On one hand, “I see this music that my friends and I started doing just for fun on the side, because we work these miserable jobs and we never did life quite right, to make enough money to be professional artists.” On the other hand, “I see the better, hipper versions of what we do coming out: the more managed, more produced versions of it,” although she laughingly declines to “name names or throw shade.”

The way that commodity-capitalism chooses winners and losers in music is mirrored in the American education system. “I love educating myself, but I’ve always had this struggle, especially with the institution of it. It’s become such a privileged thing,” she sighs. “I used to be embarrassed to say I read this or that philosopher,” finding it tough to reconcile the lineage of continental philosophers and “all these isms and theological dick-sucking” with her brownness and her experience. To her, the education system reinforces the idea that you can only join a debate when you’ve read the right books, drop the right names, know the right statistics or use the right platforms. “I don’t like this futile thing, ‘It’s on Facebook or Twitter, so it doesn’t count.’ You’re the only one saying it doesn’t count.”

“That’s another thing about thinking geologically and disanthropologically: even simple things like taxonomy — the way we approach the world and study the world — it’s a lie,” she concludes. “It’s made up and it’s outdated. Even these things that we term as ‘post-human’ or ‘post-identity’, they are ways of identifying and navigating life that we’ve been doing from the jump. My interest in narrative has increased my connection and understanding to the past and my past.”

The narrative that connects her past and present, along with — as the title suggests — her connection to America’s past and present, drives American Drift. While she saw the world at a very young age, she never saw much of America. “I never really got to explore America until I got to Virginia and I got my truck and I started going everywhere. Until then, I never had a concept of it.”

“There was something about being in Virginia and the whole dynamics of whiteness,” she says, especially in a state that was the site of the first permanent English settlement in the Americas, once contained the capital of the Confederacy and borders the nation’s capital. “I never fully saw myself as brown or accepted my brownness until I moved here, because everyone saw me as brown here. Maybe in L.A. I was light enough to not be Chicano, or because of our class, I wasn’t in the segregated part of town. But here, everybody made sure I knew I was brown. It opened a lot for me. It’s something I’m going to be making sense of my whole life. This ‘negative experience’ that involves racism and prejudices became this enlightening thing for me.”

That process continues with American Drift, and with her growth as an artist and performer as a whole. While she grew up playing in bands and enjoyed the high of playing live, the performance of her written and sampled electronic music has been “trial and error.” “I learned that clubs and bars are not necessarily my space,” she laughs. “I’m finally finding my place in this live setting that incorporates the use of spoken word as well as musical performance,” crafting a space that is part scholastic salon, part art venue and part club. “I never thought that I would have to create a new space like that, but maybe it’s part of queer experience,” she says. “You can’t do otherwise — your existence is curating a new space. If you don’t follow that through, you can’t live successfully or get the most out of life.”

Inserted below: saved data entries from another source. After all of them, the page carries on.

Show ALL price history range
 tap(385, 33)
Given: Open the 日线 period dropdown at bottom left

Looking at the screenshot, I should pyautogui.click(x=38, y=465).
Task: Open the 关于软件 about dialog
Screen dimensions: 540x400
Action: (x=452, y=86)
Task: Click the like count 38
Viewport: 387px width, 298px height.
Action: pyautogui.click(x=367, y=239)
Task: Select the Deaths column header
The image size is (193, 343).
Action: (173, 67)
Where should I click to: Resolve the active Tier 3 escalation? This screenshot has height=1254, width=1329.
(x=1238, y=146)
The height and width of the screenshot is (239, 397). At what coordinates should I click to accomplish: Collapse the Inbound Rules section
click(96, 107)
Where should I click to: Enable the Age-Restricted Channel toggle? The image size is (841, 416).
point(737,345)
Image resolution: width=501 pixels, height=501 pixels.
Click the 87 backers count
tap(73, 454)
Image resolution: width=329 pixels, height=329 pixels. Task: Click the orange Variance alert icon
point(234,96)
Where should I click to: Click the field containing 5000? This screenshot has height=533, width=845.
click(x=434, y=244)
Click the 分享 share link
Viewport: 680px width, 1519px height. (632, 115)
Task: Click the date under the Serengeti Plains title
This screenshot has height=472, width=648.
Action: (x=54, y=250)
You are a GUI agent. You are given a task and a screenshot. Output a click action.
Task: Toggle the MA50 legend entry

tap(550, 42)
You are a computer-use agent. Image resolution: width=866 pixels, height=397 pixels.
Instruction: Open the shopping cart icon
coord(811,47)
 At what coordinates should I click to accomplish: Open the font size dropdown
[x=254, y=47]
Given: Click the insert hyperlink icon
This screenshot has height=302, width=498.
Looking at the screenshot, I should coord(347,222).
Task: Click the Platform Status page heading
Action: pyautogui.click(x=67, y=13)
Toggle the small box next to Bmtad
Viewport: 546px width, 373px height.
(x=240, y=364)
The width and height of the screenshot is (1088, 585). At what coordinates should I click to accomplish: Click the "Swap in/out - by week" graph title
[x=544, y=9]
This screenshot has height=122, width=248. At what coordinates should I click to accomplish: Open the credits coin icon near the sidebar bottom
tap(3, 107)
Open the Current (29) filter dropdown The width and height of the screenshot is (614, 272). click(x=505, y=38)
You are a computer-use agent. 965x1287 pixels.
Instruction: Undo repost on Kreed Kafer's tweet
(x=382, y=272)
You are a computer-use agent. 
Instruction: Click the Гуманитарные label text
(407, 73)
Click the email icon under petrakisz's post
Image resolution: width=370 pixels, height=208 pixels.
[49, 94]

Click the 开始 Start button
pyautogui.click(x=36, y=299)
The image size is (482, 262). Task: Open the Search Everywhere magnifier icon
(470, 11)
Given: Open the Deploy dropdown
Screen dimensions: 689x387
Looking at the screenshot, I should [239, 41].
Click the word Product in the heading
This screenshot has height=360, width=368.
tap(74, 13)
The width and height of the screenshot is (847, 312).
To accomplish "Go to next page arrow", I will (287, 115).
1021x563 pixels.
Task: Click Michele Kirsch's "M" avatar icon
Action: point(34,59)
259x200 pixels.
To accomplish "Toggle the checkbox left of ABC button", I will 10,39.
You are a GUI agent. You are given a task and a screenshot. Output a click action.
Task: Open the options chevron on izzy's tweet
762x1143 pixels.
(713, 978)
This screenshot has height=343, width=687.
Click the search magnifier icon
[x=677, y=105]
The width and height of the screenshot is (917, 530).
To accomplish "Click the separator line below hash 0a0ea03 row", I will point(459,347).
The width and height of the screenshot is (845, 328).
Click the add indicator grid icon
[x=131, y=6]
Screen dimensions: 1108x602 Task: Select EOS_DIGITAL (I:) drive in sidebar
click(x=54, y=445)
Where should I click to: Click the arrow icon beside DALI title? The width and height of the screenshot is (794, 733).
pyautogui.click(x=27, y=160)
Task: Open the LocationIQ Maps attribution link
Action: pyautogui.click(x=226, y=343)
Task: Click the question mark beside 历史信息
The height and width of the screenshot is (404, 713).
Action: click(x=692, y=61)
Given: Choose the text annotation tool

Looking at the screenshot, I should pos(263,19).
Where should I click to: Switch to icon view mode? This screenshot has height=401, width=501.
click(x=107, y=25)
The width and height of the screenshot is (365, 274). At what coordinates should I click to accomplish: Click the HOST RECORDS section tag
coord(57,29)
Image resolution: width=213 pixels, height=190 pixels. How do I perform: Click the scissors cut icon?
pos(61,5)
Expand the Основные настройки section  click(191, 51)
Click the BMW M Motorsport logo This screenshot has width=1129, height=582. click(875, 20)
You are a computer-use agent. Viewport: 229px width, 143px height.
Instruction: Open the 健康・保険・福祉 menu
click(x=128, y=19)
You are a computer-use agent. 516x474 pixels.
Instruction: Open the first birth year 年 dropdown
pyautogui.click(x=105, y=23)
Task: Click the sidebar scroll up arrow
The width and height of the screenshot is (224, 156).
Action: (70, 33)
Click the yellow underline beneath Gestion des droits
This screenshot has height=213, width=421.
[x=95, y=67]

“I’m hoping in the future, even in the next few years, we see spaces popping up,” pointing to what Ashland Mines (aka Total Freedom) was doing with his Wildness parties, the spiritual forebear to Venus X’s GHE20G0TH1K movement, as an example. “With new spaces we can engage with things in new ways and express new ideas and find a space for grievance to exit and make sense of life.” Beyond the complicated, complex questions of narrative, brownness, geology, politics, education, history or any of the things of which we spoke, that seems to be what Elysia Crampton is doing with her music, at her core: just trying to make sense of life.